-------- Record extracts
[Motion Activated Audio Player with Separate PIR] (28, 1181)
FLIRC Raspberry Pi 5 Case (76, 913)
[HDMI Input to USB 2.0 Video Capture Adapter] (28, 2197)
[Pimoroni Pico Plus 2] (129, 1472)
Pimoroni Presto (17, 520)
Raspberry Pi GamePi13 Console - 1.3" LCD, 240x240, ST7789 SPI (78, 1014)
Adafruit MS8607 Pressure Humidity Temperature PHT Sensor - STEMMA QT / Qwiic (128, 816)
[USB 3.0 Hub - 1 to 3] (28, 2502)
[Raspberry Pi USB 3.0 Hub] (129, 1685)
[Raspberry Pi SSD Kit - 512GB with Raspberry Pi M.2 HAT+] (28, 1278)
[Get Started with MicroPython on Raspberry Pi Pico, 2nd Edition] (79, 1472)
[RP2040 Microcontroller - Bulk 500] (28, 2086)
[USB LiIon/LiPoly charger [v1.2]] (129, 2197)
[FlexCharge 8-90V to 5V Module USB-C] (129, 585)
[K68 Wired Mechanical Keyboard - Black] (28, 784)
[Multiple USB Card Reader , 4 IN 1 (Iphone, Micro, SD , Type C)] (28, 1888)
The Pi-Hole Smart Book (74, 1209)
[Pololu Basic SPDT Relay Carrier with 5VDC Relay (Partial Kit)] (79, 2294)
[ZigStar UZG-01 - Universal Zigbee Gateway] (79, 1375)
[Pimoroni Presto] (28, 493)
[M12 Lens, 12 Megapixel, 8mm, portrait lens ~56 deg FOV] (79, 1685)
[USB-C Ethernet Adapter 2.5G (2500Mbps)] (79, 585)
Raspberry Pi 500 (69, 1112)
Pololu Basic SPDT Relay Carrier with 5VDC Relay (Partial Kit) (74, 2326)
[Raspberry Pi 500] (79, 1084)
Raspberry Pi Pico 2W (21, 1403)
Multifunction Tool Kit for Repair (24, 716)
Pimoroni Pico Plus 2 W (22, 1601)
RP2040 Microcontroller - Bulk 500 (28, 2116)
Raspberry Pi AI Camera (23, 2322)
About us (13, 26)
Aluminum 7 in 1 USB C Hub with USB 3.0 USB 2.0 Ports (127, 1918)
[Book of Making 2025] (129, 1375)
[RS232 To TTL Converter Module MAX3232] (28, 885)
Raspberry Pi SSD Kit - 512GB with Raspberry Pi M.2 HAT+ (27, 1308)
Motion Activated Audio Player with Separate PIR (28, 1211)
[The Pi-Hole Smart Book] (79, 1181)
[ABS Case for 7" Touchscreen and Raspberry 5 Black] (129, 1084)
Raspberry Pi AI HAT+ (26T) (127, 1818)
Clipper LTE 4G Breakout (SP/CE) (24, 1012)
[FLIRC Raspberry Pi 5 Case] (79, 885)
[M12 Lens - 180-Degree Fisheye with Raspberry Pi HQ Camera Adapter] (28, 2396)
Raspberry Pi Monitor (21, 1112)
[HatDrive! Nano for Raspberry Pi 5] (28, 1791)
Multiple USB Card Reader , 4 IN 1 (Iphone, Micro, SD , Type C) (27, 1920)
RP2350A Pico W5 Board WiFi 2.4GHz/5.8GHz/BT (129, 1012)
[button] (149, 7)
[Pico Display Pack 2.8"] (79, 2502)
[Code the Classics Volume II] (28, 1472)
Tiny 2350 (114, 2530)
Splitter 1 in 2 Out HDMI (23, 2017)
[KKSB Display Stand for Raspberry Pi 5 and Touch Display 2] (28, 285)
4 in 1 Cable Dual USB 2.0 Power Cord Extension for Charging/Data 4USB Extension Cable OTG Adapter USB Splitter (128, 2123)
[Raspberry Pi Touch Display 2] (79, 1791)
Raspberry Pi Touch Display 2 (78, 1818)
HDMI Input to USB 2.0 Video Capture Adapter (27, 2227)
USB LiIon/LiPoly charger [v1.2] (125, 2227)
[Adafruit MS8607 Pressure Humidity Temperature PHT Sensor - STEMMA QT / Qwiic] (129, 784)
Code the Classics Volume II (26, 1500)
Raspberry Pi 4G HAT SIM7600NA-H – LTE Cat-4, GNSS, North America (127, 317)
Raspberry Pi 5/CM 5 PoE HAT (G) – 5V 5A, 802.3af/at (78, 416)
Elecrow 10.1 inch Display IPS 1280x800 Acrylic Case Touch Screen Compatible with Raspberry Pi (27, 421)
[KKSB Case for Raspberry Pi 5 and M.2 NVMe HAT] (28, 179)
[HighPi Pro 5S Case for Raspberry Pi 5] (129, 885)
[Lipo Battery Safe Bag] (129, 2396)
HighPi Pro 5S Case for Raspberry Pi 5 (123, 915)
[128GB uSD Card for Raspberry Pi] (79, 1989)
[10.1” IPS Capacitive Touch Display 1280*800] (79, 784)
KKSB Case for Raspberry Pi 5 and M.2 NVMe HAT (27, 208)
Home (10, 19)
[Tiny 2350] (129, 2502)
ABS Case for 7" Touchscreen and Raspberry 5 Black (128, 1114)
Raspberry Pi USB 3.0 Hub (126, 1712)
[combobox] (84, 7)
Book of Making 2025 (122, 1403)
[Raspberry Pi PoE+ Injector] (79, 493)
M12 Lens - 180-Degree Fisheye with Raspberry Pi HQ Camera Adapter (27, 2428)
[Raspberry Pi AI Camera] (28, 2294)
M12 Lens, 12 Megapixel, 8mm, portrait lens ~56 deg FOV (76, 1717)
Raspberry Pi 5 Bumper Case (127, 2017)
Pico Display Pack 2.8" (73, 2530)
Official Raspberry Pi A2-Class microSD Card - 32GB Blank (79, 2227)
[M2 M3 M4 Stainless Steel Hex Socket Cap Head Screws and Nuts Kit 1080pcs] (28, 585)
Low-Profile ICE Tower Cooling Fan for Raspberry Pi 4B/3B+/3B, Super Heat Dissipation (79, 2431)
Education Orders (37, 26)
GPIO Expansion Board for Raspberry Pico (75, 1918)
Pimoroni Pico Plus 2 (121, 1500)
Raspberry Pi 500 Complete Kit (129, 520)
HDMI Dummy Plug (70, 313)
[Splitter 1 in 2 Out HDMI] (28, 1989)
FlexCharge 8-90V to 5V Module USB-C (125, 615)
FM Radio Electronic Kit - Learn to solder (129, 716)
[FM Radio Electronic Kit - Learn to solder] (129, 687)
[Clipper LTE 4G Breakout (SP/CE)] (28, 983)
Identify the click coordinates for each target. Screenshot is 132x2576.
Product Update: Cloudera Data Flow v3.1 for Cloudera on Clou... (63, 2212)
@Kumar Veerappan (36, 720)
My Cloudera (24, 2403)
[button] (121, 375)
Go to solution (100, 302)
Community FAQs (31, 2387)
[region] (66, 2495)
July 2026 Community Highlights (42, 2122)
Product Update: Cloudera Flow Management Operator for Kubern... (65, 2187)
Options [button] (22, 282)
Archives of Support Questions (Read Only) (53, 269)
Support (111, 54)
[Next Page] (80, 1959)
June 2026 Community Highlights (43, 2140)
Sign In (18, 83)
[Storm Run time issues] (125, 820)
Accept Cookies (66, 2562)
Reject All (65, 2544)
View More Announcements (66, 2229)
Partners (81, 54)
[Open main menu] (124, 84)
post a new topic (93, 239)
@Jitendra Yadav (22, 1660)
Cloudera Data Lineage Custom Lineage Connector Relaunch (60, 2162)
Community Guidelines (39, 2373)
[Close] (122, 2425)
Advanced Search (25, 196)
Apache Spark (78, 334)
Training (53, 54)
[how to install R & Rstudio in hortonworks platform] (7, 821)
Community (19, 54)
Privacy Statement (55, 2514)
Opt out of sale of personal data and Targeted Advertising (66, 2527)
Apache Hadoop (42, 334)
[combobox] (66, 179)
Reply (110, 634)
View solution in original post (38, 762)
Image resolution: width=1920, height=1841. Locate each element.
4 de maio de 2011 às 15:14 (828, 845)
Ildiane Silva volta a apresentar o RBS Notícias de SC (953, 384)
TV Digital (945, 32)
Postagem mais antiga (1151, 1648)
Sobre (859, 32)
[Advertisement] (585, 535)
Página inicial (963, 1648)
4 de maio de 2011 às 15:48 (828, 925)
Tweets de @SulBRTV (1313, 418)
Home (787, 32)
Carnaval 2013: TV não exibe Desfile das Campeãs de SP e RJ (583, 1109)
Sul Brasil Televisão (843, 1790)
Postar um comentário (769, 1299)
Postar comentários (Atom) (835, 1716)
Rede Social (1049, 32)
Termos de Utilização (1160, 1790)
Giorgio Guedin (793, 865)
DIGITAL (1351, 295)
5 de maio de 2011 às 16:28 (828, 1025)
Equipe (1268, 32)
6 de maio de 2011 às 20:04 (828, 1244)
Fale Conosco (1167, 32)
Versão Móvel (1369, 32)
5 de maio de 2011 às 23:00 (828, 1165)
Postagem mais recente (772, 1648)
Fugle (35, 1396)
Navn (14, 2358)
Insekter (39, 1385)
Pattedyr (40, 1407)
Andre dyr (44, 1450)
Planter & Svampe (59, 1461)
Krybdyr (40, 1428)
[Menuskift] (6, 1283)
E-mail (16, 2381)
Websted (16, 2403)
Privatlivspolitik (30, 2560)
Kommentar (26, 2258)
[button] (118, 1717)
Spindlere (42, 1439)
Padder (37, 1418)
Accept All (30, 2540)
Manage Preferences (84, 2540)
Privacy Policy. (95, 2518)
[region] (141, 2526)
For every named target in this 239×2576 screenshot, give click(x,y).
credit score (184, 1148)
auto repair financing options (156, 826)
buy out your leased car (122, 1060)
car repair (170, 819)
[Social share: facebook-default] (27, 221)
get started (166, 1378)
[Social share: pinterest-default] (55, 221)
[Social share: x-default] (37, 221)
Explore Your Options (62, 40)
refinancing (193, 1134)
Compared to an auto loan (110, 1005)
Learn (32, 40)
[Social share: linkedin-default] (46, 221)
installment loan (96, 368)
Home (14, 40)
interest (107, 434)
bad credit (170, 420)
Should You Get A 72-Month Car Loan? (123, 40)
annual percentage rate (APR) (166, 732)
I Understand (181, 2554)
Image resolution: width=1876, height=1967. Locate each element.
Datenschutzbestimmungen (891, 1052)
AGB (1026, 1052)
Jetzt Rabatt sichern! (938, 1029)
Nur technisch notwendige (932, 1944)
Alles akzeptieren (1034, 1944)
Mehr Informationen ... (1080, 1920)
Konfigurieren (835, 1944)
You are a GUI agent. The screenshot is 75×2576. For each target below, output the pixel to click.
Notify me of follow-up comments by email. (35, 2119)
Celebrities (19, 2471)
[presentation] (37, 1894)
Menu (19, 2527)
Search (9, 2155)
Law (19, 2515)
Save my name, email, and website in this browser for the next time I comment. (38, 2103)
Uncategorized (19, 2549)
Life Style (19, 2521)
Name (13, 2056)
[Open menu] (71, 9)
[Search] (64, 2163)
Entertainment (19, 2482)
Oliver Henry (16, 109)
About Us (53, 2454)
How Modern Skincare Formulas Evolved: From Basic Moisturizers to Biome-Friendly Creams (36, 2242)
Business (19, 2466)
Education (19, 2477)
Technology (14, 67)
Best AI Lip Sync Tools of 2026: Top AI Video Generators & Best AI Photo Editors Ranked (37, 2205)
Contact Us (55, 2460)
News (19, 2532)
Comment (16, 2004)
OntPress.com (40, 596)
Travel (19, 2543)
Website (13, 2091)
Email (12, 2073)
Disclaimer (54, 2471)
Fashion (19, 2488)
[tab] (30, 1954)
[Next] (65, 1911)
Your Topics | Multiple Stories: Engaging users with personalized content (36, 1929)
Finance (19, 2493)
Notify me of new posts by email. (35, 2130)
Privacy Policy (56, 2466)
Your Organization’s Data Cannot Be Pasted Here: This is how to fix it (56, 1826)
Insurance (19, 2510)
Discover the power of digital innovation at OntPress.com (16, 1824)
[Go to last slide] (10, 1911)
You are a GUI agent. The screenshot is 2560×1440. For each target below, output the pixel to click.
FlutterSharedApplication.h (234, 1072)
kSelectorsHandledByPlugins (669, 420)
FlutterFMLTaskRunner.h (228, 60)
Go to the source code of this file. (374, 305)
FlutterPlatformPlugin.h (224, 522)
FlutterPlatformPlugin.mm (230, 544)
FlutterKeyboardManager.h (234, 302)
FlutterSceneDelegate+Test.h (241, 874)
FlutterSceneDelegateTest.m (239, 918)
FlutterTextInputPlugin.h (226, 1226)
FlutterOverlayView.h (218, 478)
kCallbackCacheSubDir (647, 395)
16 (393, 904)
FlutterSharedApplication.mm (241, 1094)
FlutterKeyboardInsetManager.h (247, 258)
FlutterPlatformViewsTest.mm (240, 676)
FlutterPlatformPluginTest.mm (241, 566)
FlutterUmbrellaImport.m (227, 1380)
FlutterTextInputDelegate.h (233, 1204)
----------------
• **What the exercise asks**:
Retype the portion of the data above that starts on the line with "[Raspberry Pi Touch Display 2] (79, 1791)" and finishes on the line with "HighPi Pro 5S Case for Raspberry Pi 5 (123, 915)", including both of those lines.

• **Solution below**:
[Raspberry Pi Touch Display 2] (79, 1791)
Raspberry Pi Touch Display 2 (78, 1818)
HDMI Input to USB 2.0 Video Capture Adapter (27, 2227)
USB LiIon/LiPoly charger [v1.2] (125, 2227)
[Adafruit MS8607 Pressure Humidity Temperature PHT Sensor - STEMMA QT / Qwiic] (129, 784)
Code the Classics Volume II (26, 1500)
Raspberry Pi 4G HAT SIM7600NA-H – LTE Cat-4, GNSS, North America (127, 317)
Raspberry Pi 5/CM 5 PoE HAT (G) – 5V 5A, 802.3af/at (78, 416)
Elecrow 10.1 inch Display IPS 1280x800 Acrylic Case Touch Screen Compatible with Raspberry Pi (27, 421)
[KKSB Case for Raspberry Pi 5 and M.2 NVMe HAT] (28, 179)
[HighPi Pro 5S Case for Raspberry Pi 5] (129, 885)
[Lipo Battery Safe Bag] (129, 2396)
HighPi Pro 5S Case for Raspberry Pi 5 (123, 915)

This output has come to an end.